• _SET EXERCISE 1_:
According to the AI ecosystem overview, how many objectives are currently uncovered by any mapped organization?

• _PASSAGE PROVIDED_:

##############################

Who We Serve

Who are all the players impacted by Artificial Intelligence

AI Ecosystem Organizations

  • What they do well: Many groups publish research, guidance, and model policies. Some run watchdog campaigns or offer outside reviews (independent audits). A few convene cross-sector discussions.
  • What’s missing: Most work stops at “what good looks like,” not how to make it work in the real world.  The practical pieces—ready-to-use policy text, checklists, contract language, training plans, and simple ways to show progress—are scattered or incomplete. Environmental impact work (water, energy, materials, pollution) is especially uneven.
  • Coverage is uneven. Our mapping shows strong coverage in Technology/Government/Policy & Regulations, moderate in Education/Communication, and thin in Investing/Environmental Impact/Jobs—with eight objectives currently uncovered by any mapped organization.
  • Zero-coverage gaps currently include:
        • Investing:
    “Ethical AI investing framework/scale agreed with pilot funds.”
        • Government:
    “Climate & energy impact safeguards” and “Citizen data & privacy protections.”
        • Jobs:
    “Elevating human-creativity roles.”
        • Education:
    “AI literacy as a right,” “Borderless, bias-aware education,” and “Real-time adaptive curricula.”
        • Communication:
    “Translating technical risks/frameworks into everyday language.”
  • Pattern: A handful of multipurpose Ecosystem Organizations touch many objectives, while many stay narrowly focused. Lots of guidance and research exist, but adoption pipelines (procurement-ready templates, pre-audit evidence, environmental scorecards) are fragmented or missing.

##############################

• _ITEMS_:
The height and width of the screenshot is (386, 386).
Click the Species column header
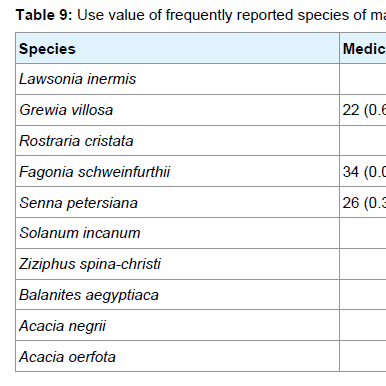coord(177,48)
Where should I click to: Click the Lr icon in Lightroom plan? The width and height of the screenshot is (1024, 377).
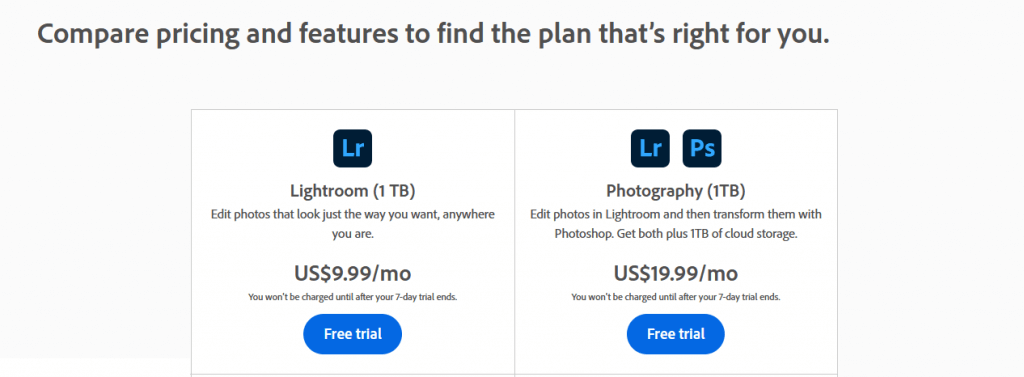click(x=353, y=149)

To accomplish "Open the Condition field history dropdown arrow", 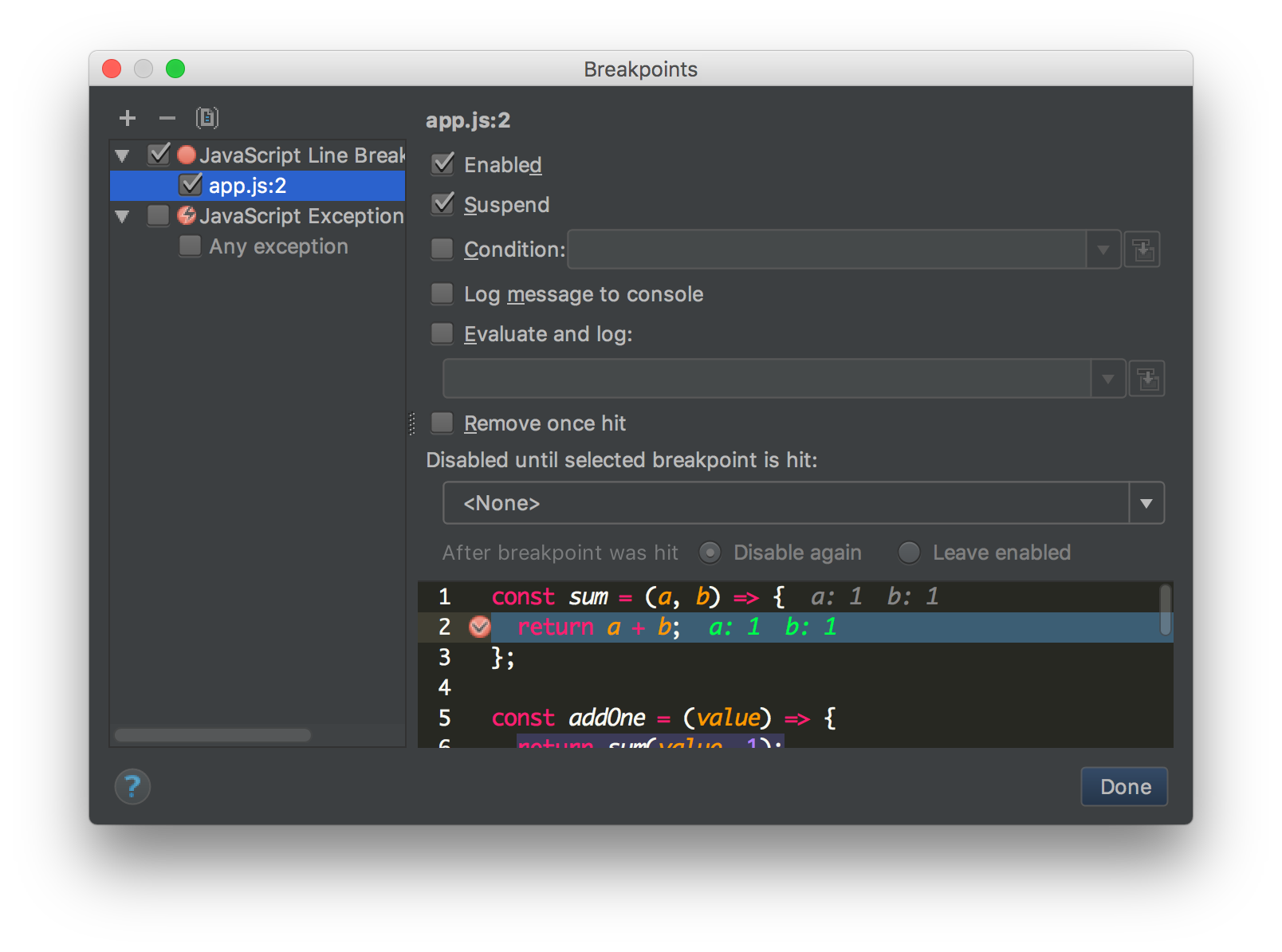I will pyautogui.click(x=1103, y=250).
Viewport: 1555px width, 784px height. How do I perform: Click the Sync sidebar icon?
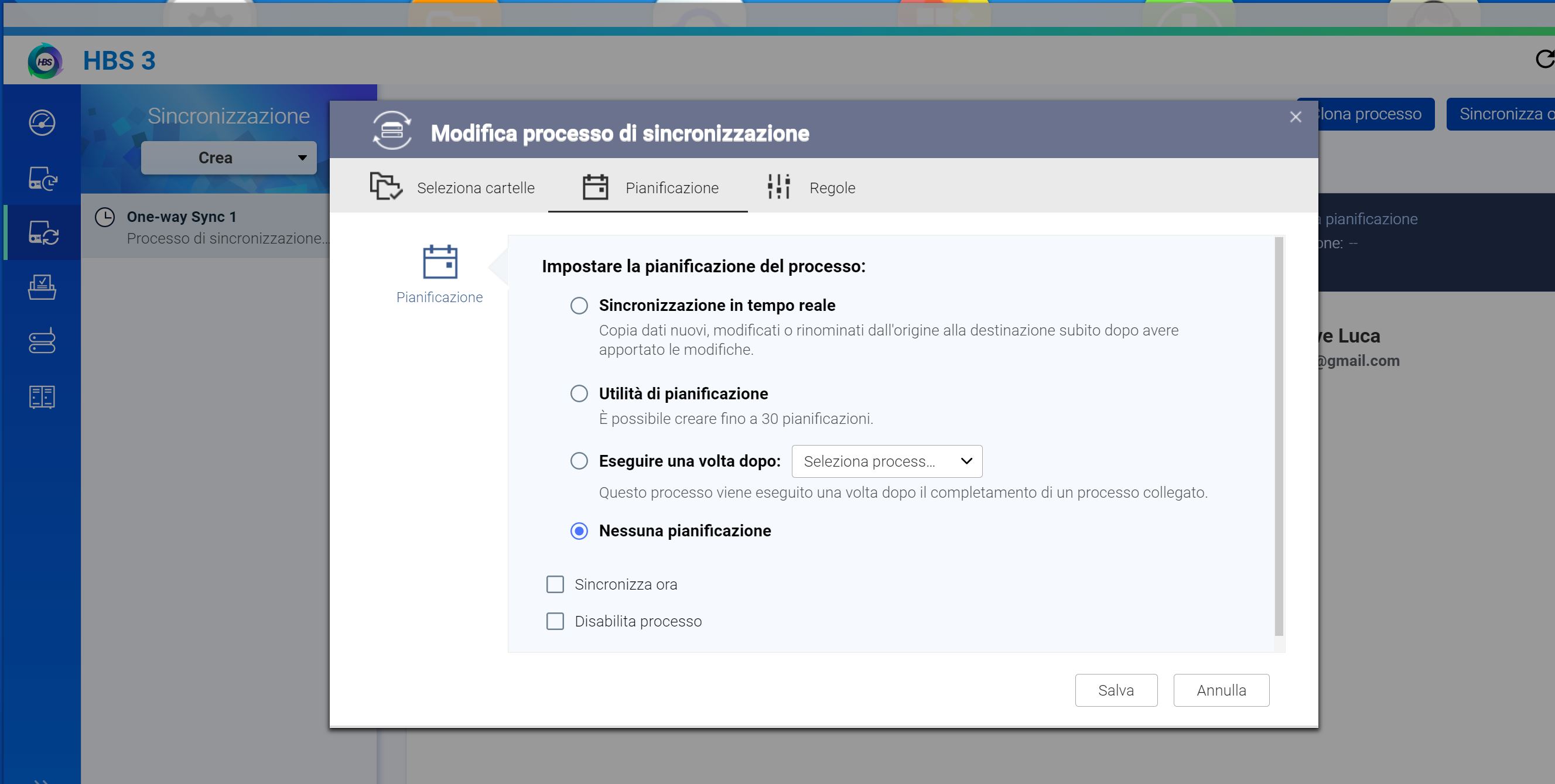click(x=42, y=232)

##############################

• _SET EXERCISE 2_:
Copy out the rows from the line containing "Viewport: 1555px width, 784px" through the end of the rows, both ends included. Omit the pictures.

• _EXERCISE ANSWER 1_:
Eight objectives are currently uncovered.

• _EXERCISE ANSWER 2_:
Viewport: 1555px width, 784px height. How do I perform: Click the Sync sidebar icon?
click(x=42, y=232)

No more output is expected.